EXERCISE BRIEF ▸ Only those lines in the data below from the line containing "The image size" through the line containing "Toggle underline text formatting", both included, should be restated word for word.

RECORDED DATA ▸
▬▬▬

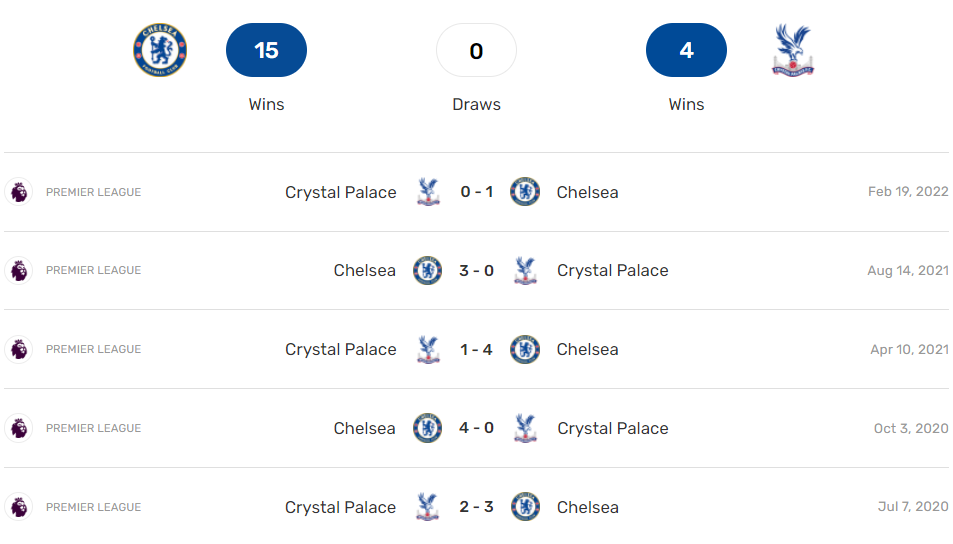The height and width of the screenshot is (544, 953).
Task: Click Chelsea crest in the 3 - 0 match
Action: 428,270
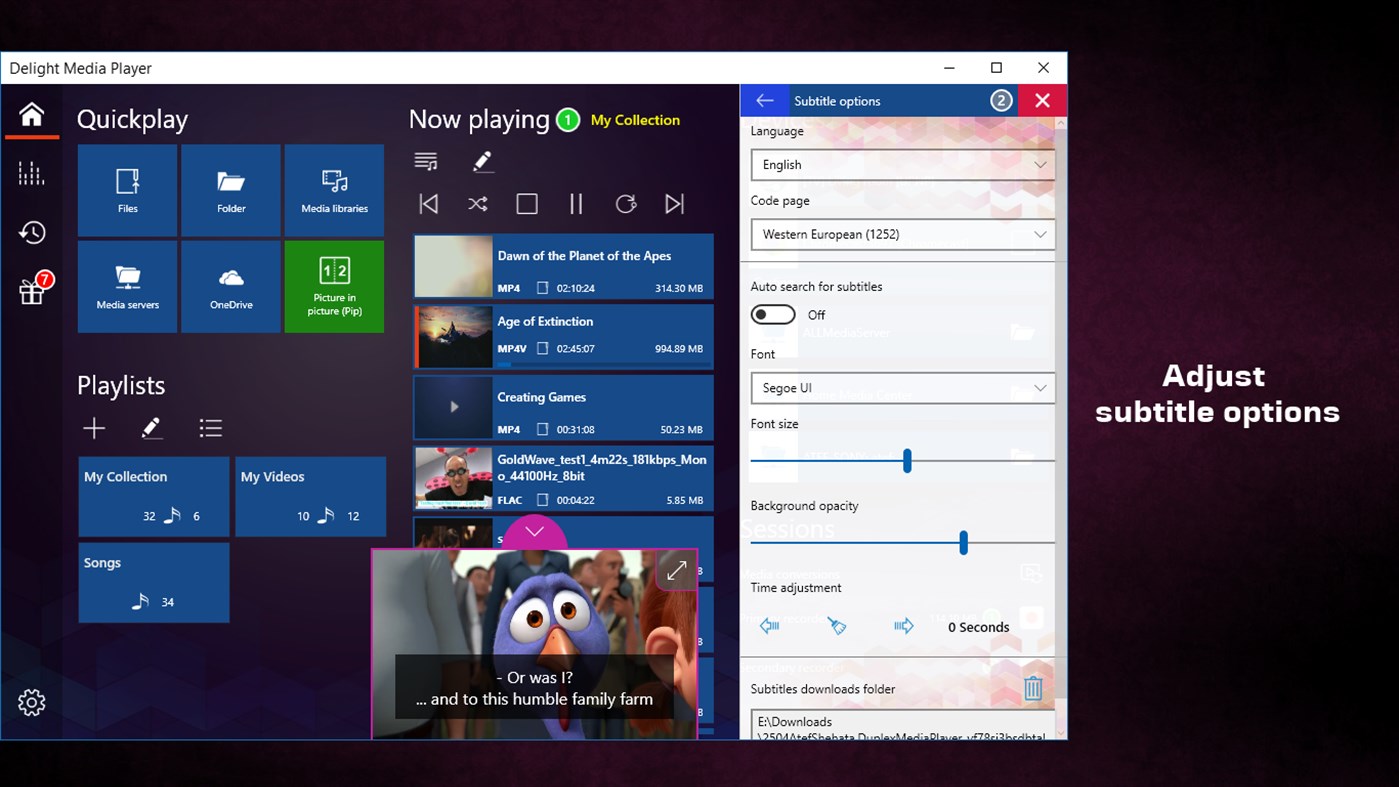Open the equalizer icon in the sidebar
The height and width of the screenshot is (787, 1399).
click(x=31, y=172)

▬▬▬

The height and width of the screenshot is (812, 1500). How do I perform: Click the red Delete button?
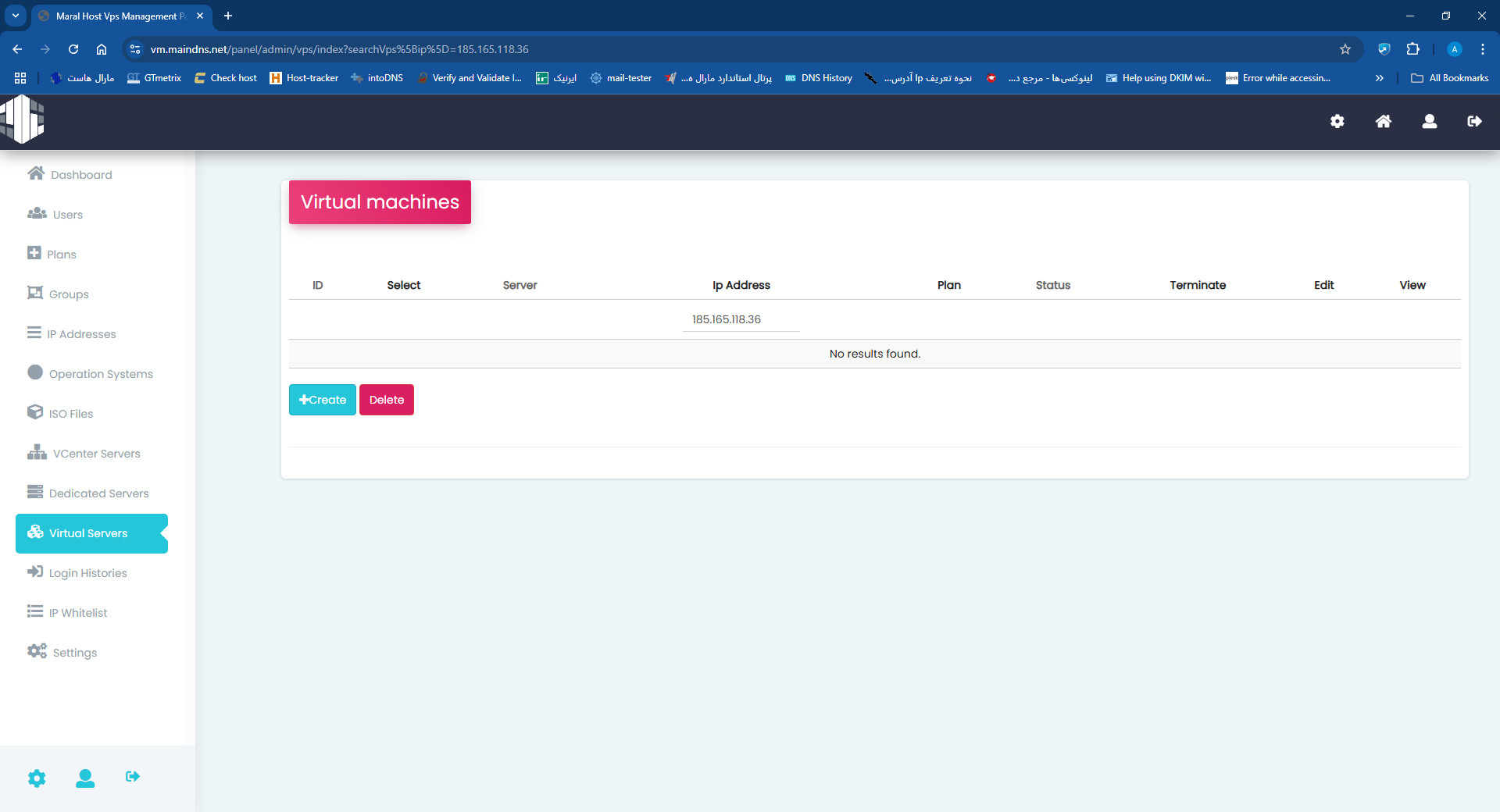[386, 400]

▬▬▬

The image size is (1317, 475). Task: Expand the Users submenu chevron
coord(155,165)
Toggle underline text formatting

▬▬▬

TASK OUTPUT ▸
The image size is (1317, 475). Task: Expand the Users submenu chevron
coord(155,165)
Toggle underline text formatting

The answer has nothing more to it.